[ACTIVITY LIST]
(A) In the term insurance text, what is named as the only disadvantage of term insurance?
(B) Repeat the term insurance text word for word, starting at "Why Term Insurance" and ending at "500 per month*.".
(C) Write the next part of the term insurance text, picking up after its final heading.

[SELECTED EXTRACT]
Why Term Insurance should be taken?

Term Life Insurance provides pure life cover without any saving or return against the premium paid by the policyholder. The basic purpose of term life insurance is to ensure financial security to the family & the dependants after the death of the policyholder. Term Insurance Plans are quite cheaper as compared to the endowment plans in terms of the premium. You can get coverage of Rs. 1 crore at a nominal premium say Rs. 500 per month*.

The only disadvantage of term insurance is that there is no return to the policyholder during his/her lifetime. But you should understand the basic philosophy behind term life insurance for this. Life Insurance products are made to help in emergencies and thus extending a financial support to the family after the death of policyholder is even more important.  

Please note that now almost all life insurance companies have introduced term plans which also assures return of premium paid by the policyholders thus you can avoid this disadvantage also but subject to higher premiums.

 

Who should buy Term Insurance Plans?

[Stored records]

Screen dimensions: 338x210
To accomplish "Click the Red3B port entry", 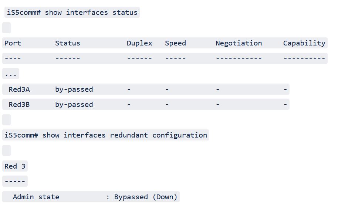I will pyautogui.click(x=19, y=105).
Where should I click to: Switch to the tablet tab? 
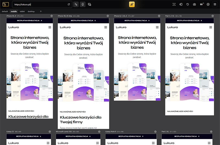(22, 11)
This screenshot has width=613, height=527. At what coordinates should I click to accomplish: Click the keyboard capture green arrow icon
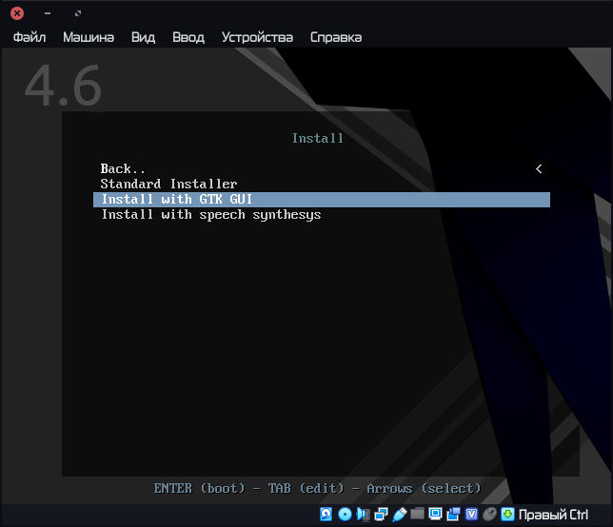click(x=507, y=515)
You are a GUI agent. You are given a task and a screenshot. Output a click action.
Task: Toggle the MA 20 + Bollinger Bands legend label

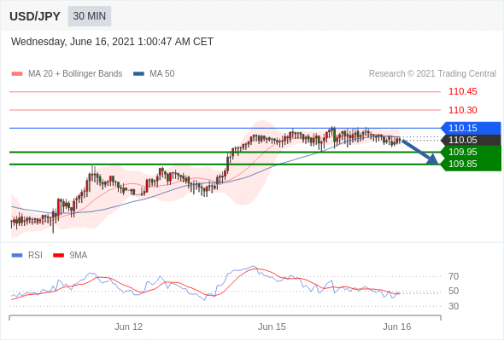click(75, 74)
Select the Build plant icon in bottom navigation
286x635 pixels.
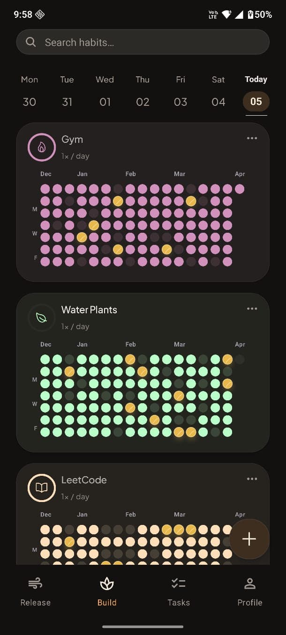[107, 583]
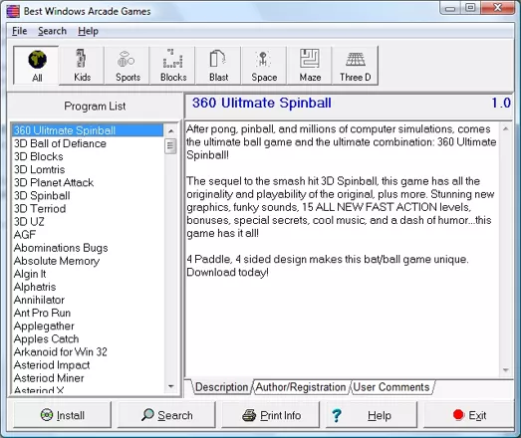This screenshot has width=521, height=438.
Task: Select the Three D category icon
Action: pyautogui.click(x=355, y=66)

[EXERCISE ANSWERS]
(A) There is no return to the policyholder during his/her lifetime.

(B)
Why Term Insurance should be taken?

Term Life Insurance provides pure life cover without any saving or return against the premium paid by the policyholder. The basic purpose of term life insurance is to ensure financial security to the family & the dependants after the death of the policyholder. Term Insurance Plans are quite cheaper as compared to the endowment plans in terms of the premium. You can get coverage of Rs. 1 crore at a nominal premium say Rs. 500 per month*.

(C)
In this regard, I would say that term insurance plans are universal. There is no age barrier or occupation barrier for term insurance. You should get term plan whether you are a salaried person or businessman. There is no age barrier also. It is better to start early as you can get higher coverage at lower premium if you take term insurance at early age say in your 20’s.

 

Who is eligible for term insurance?

According to Indian rules, any person who is 18 or above can get a term insurance policy while the maximum age limit goes up to 65 years. There are certain exceptions as some insurance companies offer plans for even older people too. You need to check eligibility with your insurance provider as it may vary from plan to plan.

 

Features of Term Insurance Plans

  • Income Tax Deduction: As a tax consultant, I find this as the most important feature or advantage of getting term insurance. You can take deduction of the premium paid towards term insurance under section 80C of the Income Tax Act while filing your income tax return. Maximum deduction allowable is up to Rs. 1,50,000.

 

  • Tax exemption on maturity amount:

As per section 10(10D) of the Income Tax Act, the sum assured received by the policyholder after the maturity of the term plan is tax-free. Even if the policyholder dies and the claim is received by the survivors, it will also be tax exempted.

 

  • Larger life coverage as compared to endowment plans:

As already discussed above, term insurance plans are very economical as compared to endowment plans. You need to pay a very small amount to get life coverage of higher amount as compared with endowment plans. It is evident that the object of life insurance is life coverage and not investment returns.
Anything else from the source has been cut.